What is asked:
Extract each line of the rows below that contains the string "section". Case counts.

--- START ---

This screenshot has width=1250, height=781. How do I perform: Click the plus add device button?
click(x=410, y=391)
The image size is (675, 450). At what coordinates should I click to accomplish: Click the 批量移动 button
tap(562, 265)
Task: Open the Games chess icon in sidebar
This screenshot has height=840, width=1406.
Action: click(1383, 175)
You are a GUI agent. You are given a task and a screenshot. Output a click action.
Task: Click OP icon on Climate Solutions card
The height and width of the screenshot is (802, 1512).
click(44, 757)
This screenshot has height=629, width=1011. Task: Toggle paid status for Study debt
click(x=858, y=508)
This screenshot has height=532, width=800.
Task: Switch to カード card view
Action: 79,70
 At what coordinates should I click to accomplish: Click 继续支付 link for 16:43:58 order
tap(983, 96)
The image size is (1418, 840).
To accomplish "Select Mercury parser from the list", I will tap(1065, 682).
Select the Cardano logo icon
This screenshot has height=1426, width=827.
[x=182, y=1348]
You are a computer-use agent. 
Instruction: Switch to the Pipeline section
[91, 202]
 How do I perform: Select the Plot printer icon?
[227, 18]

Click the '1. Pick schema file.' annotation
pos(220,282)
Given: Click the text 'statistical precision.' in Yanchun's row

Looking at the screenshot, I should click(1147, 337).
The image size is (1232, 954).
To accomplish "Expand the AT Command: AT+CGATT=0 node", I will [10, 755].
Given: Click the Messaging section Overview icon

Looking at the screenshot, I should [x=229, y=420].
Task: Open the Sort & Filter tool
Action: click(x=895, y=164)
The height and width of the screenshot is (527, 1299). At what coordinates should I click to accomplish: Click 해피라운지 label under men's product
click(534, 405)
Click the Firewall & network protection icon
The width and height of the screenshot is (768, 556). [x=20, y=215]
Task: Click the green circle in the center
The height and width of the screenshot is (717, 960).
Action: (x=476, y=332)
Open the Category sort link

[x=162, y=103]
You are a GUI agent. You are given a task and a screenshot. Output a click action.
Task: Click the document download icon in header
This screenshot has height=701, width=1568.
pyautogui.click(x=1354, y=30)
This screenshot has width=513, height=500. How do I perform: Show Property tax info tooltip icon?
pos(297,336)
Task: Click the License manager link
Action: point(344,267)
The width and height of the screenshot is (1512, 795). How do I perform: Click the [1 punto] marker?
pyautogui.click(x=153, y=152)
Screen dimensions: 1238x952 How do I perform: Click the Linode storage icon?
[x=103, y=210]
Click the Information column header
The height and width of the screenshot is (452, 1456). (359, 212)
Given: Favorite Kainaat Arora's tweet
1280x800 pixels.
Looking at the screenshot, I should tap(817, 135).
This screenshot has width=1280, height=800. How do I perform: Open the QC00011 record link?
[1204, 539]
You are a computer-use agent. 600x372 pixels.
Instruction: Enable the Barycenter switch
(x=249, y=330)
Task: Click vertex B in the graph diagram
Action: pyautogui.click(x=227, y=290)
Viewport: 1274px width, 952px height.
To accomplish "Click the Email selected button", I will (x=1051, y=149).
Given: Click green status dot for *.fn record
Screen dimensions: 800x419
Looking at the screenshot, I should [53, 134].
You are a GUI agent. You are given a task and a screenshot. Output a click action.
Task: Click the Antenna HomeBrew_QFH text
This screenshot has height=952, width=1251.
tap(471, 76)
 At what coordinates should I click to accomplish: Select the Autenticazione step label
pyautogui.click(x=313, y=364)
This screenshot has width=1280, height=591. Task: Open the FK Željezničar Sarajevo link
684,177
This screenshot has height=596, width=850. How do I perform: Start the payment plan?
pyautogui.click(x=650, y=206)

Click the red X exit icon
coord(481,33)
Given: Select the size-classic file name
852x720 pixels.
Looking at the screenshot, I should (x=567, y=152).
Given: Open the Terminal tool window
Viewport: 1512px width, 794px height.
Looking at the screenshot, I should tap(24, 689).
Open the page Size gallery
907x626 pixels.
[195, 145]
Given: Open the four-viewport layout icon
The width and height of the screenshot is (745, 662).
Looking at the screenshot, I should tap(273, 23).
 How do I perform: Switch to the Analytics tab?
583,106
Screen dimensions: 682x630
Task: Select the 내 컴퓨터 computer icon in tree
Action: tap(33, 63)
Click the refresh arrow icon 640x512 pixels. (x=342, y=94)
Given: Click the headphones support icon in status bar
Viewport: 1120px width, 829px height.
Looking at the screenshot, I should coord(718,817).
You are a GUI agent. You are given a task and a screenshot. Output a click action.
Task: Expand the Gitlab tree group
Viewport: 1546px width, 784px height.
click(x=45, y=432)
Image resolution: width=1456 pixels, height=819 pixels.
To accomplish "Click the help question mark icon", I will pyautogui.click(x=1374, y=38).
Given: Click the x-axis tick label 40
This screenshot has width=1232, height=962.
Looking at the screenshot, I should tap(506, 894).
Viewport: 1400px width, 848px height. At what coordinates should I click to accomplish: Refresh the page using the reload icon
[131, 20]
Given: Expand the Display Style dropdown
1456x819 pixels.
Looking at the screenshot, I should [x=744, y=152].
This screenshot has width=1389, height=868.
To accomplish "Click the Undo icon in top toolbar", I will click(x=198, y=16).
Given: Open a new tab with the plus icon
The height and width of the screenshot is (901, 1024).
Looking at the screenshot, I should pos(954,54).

--- END ---

Task output:
Instruction: Switch to the Pipeline section
Given: Click the Messaging section Overview icon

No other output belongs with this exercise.